What you need to do:
1) From the Thanksgiving post below, write out word for word the passage that begins at the words "Wednesday, November 23, 2011" and stops after "it every day.".
2) Extend the Thanksgiving post below by writing what comes after its final sentence.

Given text:
Wednesday, November 23, 2011

Preparing the Thankful Feast

It's that time of year again: the five gallon bucket sans 20lbs. turkey is hanging out in the fridge; I've made the trip to the thrift store to replace the three or four serving dishes that met their fate this past year; the centerpiece is on the table, in the center, of course; and I begin to reflect how and why I am going to the trouble to scrub my house raw and cook a ridiculous amount of food for a family who I'm sure is very grateful, even though they may not show it every day.
Thanksgiving is my favorite holiday. It is the only holiday which I demand for myself. I don't mind going to the relatives for Christmas or the Fourth, or any other time of year, but Thanksgiving is special to me. I don't need to discuss the why in this post, but I'd like to discuss the how. How this stingy cheap old mama makes magic in the kitchen and manages to break even on the grocery budget for the week. FYI, this will be my fifteenth Thanksgiving meal. Dang, that's fifteen turkeys I've cooked!
Ok. The turkey. The turkey doesn't need to be special or expensive. Butterball? Bah! If you know what to do with the bird, you can make it delectable and save your fifty cents per pound. At this moment, I have my turkey soaking in a sugar and salt brine for two days. This is going to give me the most flavorful and juicy turkey EVA. Here's the recipe:
1 cup salt
1 cup brown sugar
about 1 gallon of water
1 tbs. onion powder
1tbs. garlic powder
1 tsp. cinnamon
a few cloves
2 or 3 granny smith apples
Boil all that together in a pot, let it cool off, and put it in a five gallon bucket. Make sure you sanitise the bucket first. Then dunk in your rinsed bird, make sure it's fully covered, and put it in a cool place for a couple days. I happen to have room in my fridge, but not everyone does. Just keep it cool. Oh, and by the way, if you do brine your turkey and you want to save your broth, you want to wash him pretty well before you cook him or your broth will be way too salty.

Supplied data:

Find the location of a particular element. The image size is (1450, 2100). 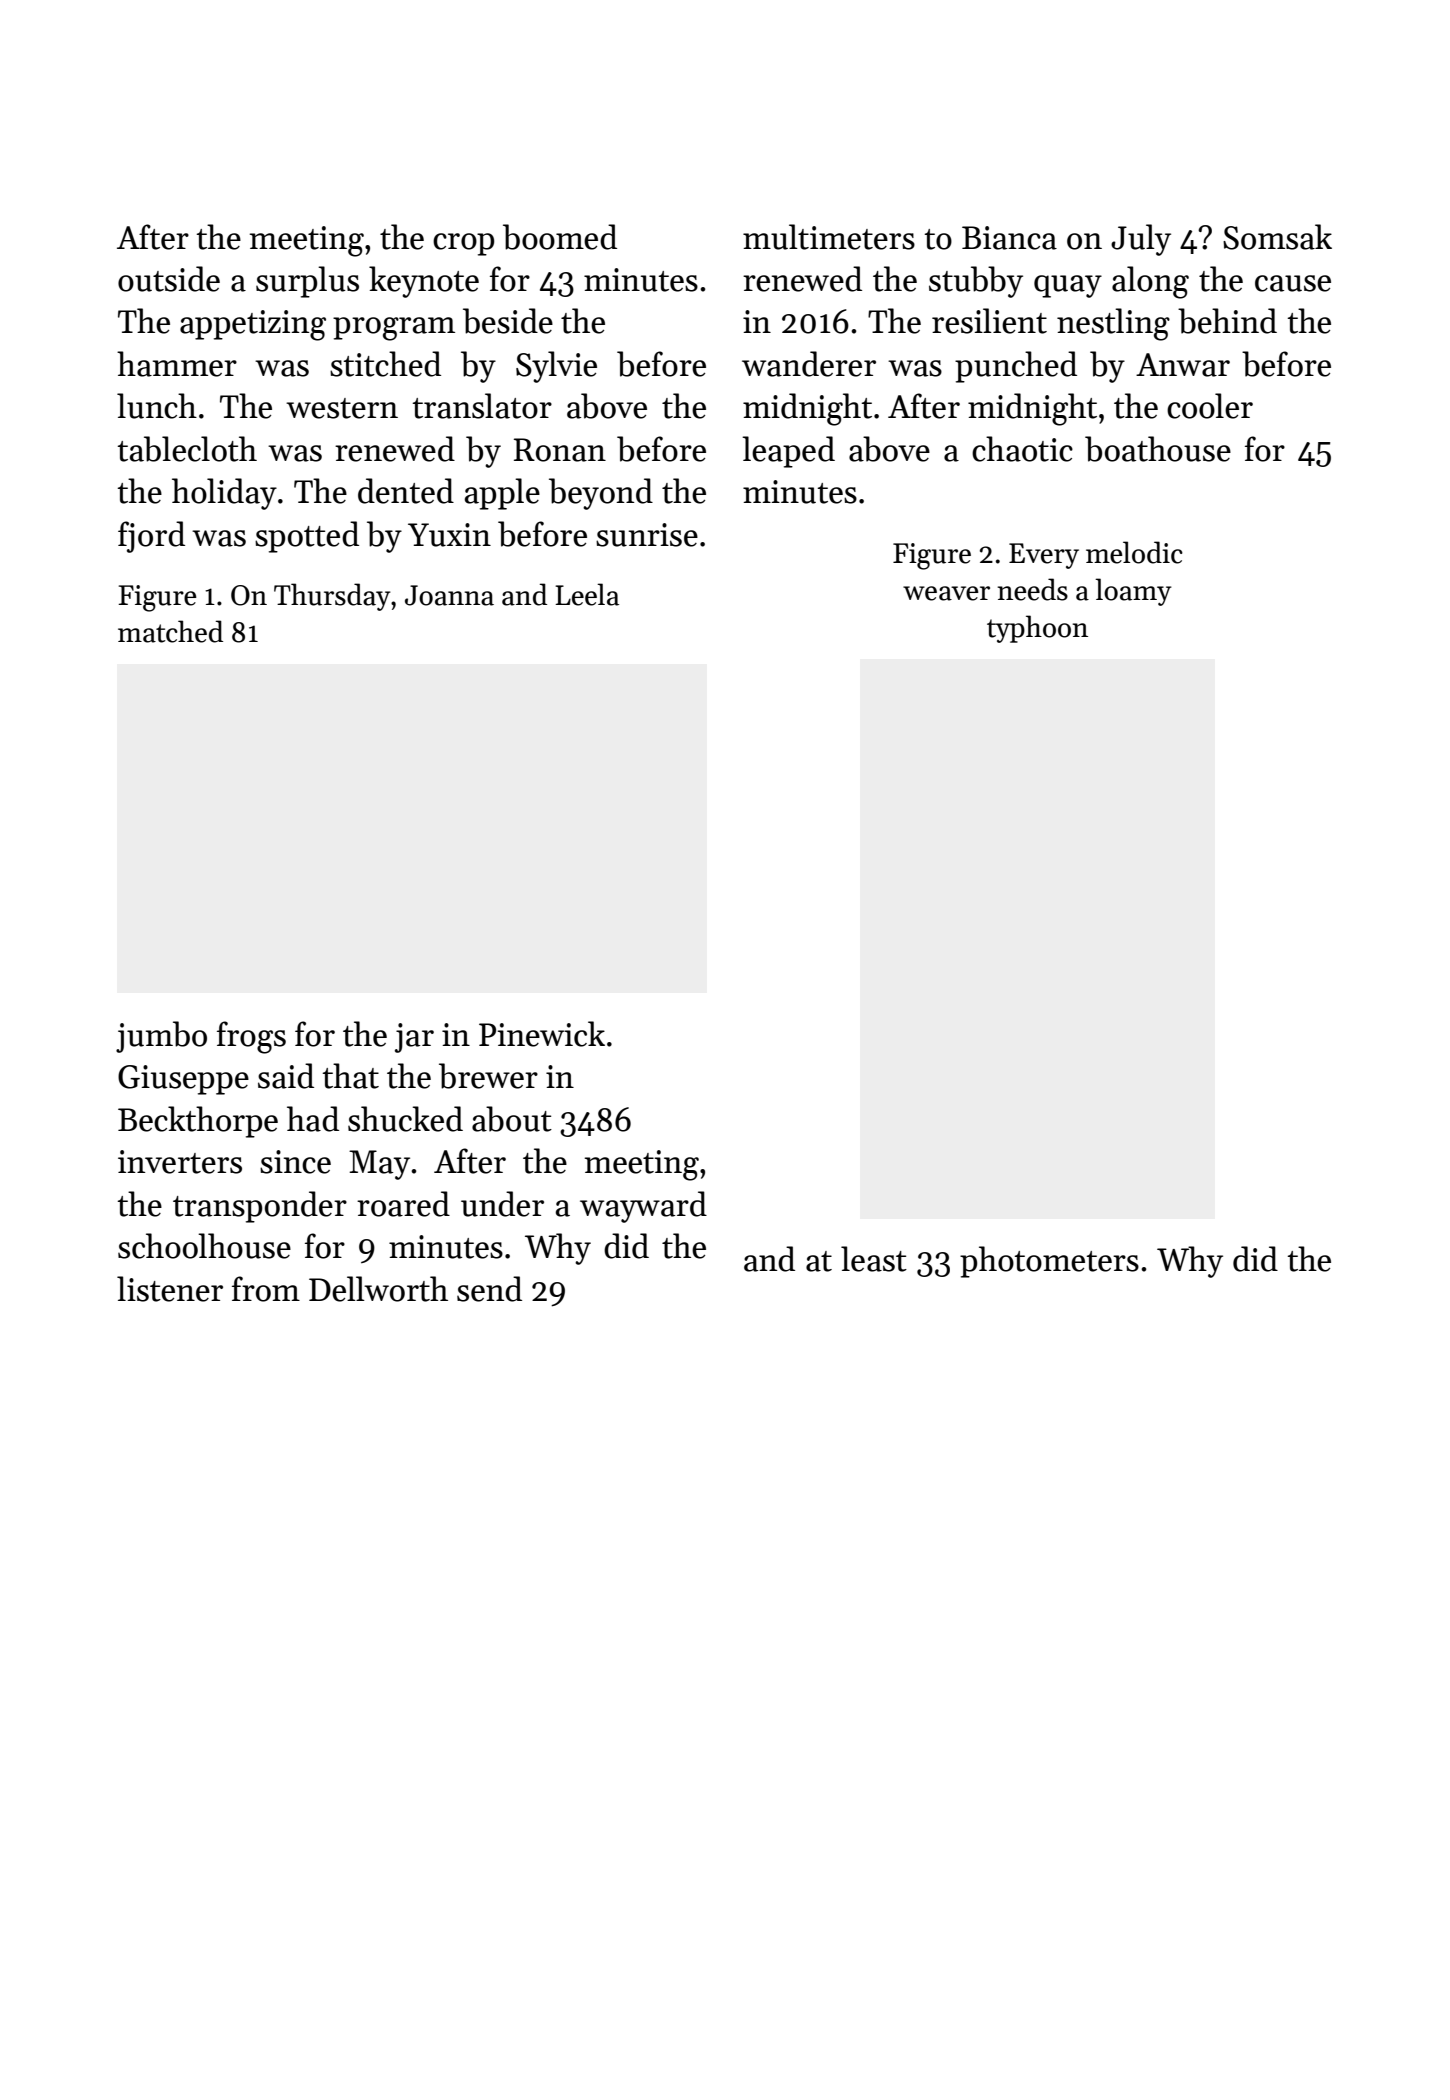

Pinewick is located at coordinates (542, 1034).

Solved tasks:
1)
Wednesday, November 23, 2011

Preparing the Thankful Feast

It's that time of year again: the five gallon bucket sans 20lbs. turkey is hanging out in the fridge; I've made the trip to the thrift store to replace the three or four serving dishes that met their fate this past year; the centerpiece is on the table, in the center, of course; and I begin to reflect how and why I am going to the trouble to scrub my house raw and cook a ridiculous amount of food for a family who I'm sure is very grateful, even though they may not show it every day.

2)
Next part of turkey magic: Cook it in a bag. In a Reynolds oven bag, actually. You can buy a two pack of them at any grocery store, for about 2.50$.  The last part of making your turkey super juicy is to cook it early, and let it rest for at least an hour in the bag before you put it on the carving tray. Oh my goodness, this bird is going to fall off its bones!

Now, for the thrifty part. I already have the rest of the week planned out, to use every scrap of this bird I can pick off the carcass. We will have SOS for dinner on Friday: this is toast, with the left over turkey, mashed potatoes, and gravy. And of course, we eat up all of the fixings by Friday evening. Nothing gets thrown away. On Saturday, we have turkey melts on homemade hoagie rolls. The only extra that I buy is the provolone cheese. And finally, on Sunday, we use up the rest of the turkey srcraps on a pot pie. This also allows me to finish off the turkey stock that I saved from inside the oven bag.

That takes care of the turkey, but the rest of the meal could get a bit expensive. It could, but I don't let it. The trick to getting the rest of the dinner in under twenty-five dollars (for a total of 50$ thanksgiving feast that feeds us for 4 days), is to make everything (and I mean everything), from scratch.
I know, I know that's asking a lot, but face it. Homemade is so much cheaper, healthier, and sooooo much tastier than anything you'll find in a can or a box! So... here's my recipes.

1/2 cup hot water
1/2 cup hot milk (liquids need to be approximately 120F)
3 tbs. sugar
1 1/2 tsp. active dry yeast
(stir together in a mixing bowl and let sit until foamy)
1/2 cup vegetable shortening
3 cups flour
1/2 tsp. salt.
Mix all together and knead for ten minutes. Let rise for 1 hour, and shape into rolls. Let rise until nearly time to eat, pop them in last minutes so they are still hot at the table, at 375F for 20 minutes.

Green Beans:
Very uncomplicated, rather than making a green bean casserole, I just sautee some green beans in a little bit of oil and season with garlic salt.

Sweet Potatoes:
I bake the sweet potatoes (Not canned, for godssakes), the day before for about an hour. I then put them in a casserole with a bit of brown sugar and top with some walnuts and bake for an additional 30 minutes. They come out as the rolls are going in.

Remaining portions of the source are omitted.